== AVAILABLE RECORDS ==
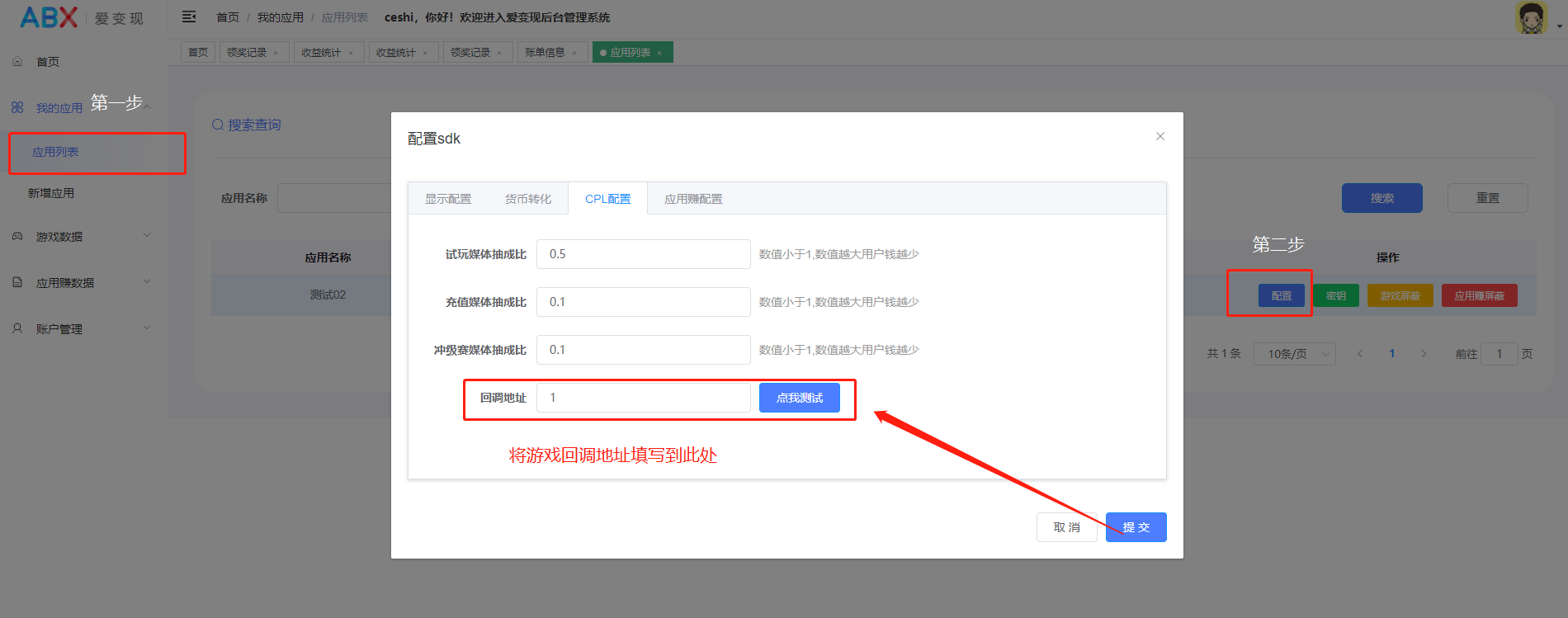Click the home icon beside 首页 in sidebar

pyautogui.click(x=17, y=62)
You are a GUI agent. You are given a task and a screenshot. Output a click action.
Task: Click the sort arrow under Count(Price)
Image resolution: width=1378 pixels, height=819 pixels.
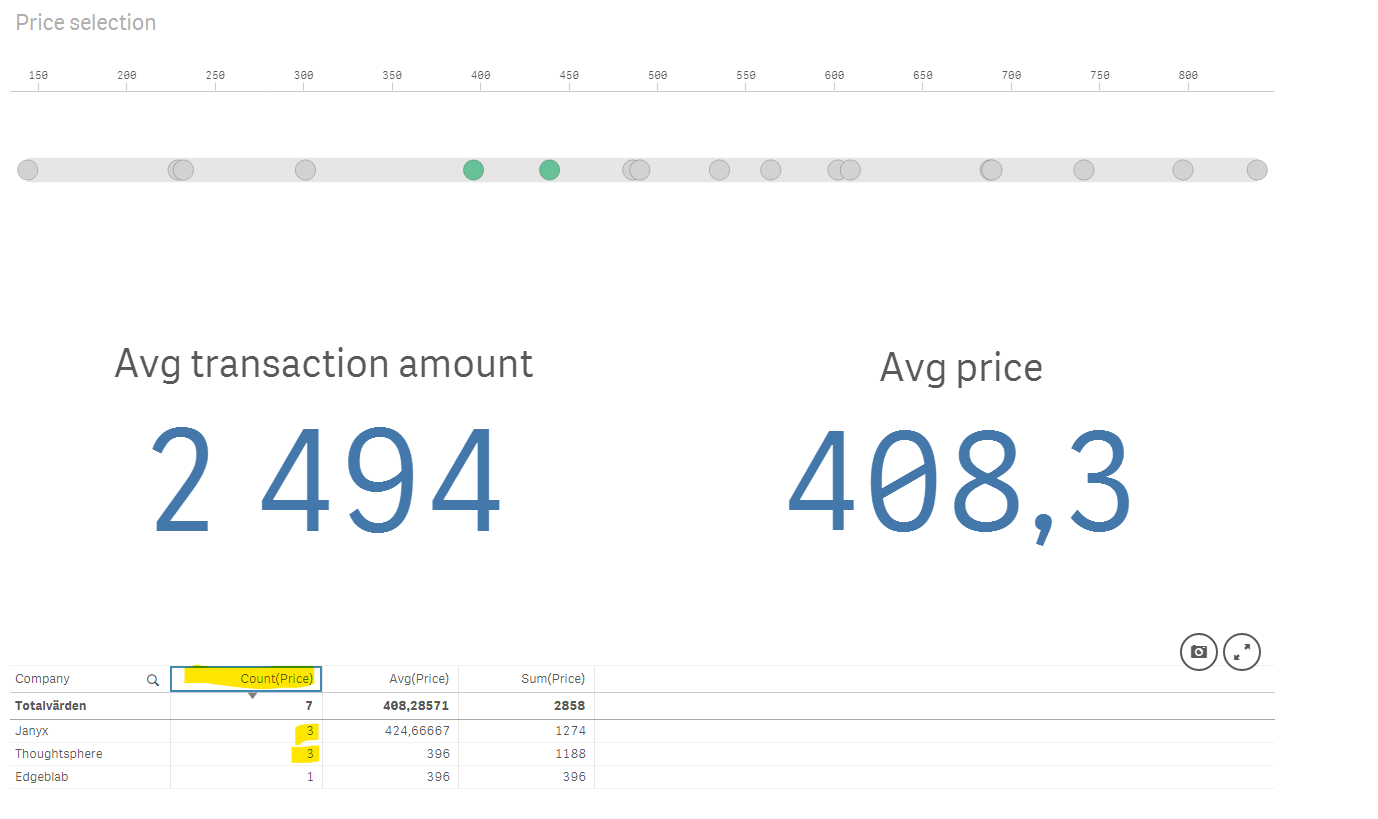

== EXERCISE OBJECTIVE ==
Leave out the pictures, and retype exactly the lines from the one containing "You are a GUI" through the last line of the data above, no more and no less.

== YOUR RESPONSE ==
You are a GUI agent. You are given a task and a screenshot. Output a click action.
Task: Click the sort arrow under Count(Price)
Image resolution: width=1378 pixels, height=819 pixels.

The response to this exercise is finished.